McDonald’s fascination with film is finally starting to pay off. Last week, McDonald, 24, was named the winner of the distracted driving category in a short-film contest for young filmmakers sponsored by the Insurance Corporation of British Columbia. He did a 1:39 film titled If Lives Are In Your Hands that shows how taking a phone call while driving is just as dangerous as talking on a cell while working in serious situations.
“I looked at texting and driving and what that really is; it is a dangerous thing operating a heavy vehicle that could kill,” said McDonald.
So he developed scenarios to demonstrate just that.
In one, a surgeon continues to talk on his cellphone while the patient he’s working on goes into cardiac shock and dies. A second has a construction worker using his automatic nail gun while talking on the phone, eventually firing a nail into the neck of a coworker. In a third, a firefighter carrying a body is talking on the phone while the rest of his colleagues abandon the building because of a gas leak that leads to an explosion while the firefighter is still inside.
Then it goes to a graphic saying, “If lives are in your hands your cellphone shouldn’t be” before cutting to a mom, with two kids in the back seat, ignoring a phone call before the words “Don’t text and drive” come up.
McDonald, who has a film degree from Simon Fraser University, got a lot of help from family and friends so he didn’t have to spend much money. His father, for example, is one of the surgeons in the operating room.
To keep costs down McDonald used a hand-held HD camera and utilized a lot of visual trickery. Although there are four in the operating room scenes, he rented just two surgery costumes. He shot separate scenes of two actors on each side of the body, and when they’re all in the shot it’s a composite. He rented just one firefighter outfit and shared it with several characters. He’s pretty pleased with one sequence of firefighters evacuating a staircase.

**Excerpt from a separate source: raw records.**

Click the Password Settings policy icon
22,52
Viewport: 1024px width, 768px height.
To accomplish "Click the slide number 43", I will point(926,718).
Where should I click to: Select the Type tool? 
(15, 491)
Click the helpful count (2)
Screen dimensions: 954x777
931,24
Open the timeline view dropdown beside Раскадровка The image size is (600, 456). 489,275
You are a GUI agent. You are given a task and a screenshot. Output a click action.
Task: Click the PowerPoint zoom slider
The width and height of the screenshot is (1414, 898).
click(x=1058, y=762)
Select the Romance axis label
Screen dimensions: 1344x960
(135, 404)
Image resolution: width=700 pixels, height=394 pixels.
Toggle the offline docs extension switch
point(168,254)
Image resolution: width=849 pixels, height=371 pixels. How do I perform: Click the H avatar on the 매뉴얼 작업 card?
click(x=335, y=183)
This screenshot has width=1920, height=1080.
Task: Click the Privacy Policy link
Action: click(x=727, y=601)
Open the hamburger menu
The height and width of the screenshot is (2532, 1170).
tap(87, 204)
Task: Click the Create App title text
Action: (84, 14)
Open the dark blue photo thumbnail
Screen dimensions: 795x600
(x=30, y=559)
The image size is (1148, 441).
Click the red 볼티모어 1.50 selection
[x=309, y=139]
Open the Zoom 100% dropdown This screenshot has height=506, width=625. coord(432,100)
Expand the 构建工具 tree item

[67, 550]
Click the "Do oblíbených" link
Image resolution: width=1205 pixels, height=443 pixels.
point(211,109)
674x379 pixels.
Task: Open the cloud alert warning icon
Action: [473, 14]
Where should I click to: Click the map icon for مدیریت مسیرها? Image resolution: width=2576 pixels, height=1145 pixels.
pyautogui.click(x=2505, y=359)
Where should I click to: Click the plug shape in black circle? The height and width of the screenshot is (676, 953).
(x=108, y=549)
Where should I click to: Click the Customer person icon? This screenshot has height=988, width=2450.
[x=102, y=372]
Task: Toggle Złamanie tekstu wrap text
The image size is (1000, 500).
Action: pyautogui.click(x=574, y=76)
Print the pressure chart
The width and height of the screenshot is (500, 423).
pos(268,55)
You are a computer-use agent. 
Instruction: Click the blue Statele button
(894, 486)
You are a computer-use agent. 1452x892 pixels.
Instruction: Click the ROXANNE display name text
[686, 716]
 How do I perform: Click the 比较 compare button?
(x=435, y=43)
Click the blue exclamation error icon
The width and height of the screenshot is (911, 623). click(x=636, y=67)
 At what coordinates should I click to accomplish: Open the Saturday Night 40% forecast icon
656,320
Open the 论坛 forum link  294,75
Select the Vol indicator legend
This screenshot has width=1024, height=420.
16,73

“There’s one shot of me running down the stairs five times. I composited them all together,” said McDonald.
Being a filmmaker is all McDonald has wanted to do, which hasn’t fazed his parents. His father was one of the surgeons in the film.
“They’ve helped with every project, bringing food to locations or finding older actors for me,” he said. “I’m sure they think it’s an unusual choice, but they’re supportive.”
With Greater Vancouver being a hotbed of filmmaking, McDonald has been getting lots of work around town. He likes many aspects of the trade such as editing, sound, costumes and production. That’s why he wants to be a director.
“The director gets to have a hand and say in all of them,” he said.
He recently directed a motion comic film called The Gwaii and is also working on a documentary on Inuit people in Northern Quebec struggling to deal with a hydroelectric dam that has messed up the area’s climate and ice floes called People of the Feather. In the future he’d like to do music videos and commercials, and eventually television shows and feature films.
For his efforts, McDonald won $7,800 in filmmaking equipment and software. His film has been posted on YouTube. Two other New Westminster filmmakers also did well in the distracted driving category with Kasey Lum coming fourth for Distracted and Sonia Suvagau fifth for Deer Haunt.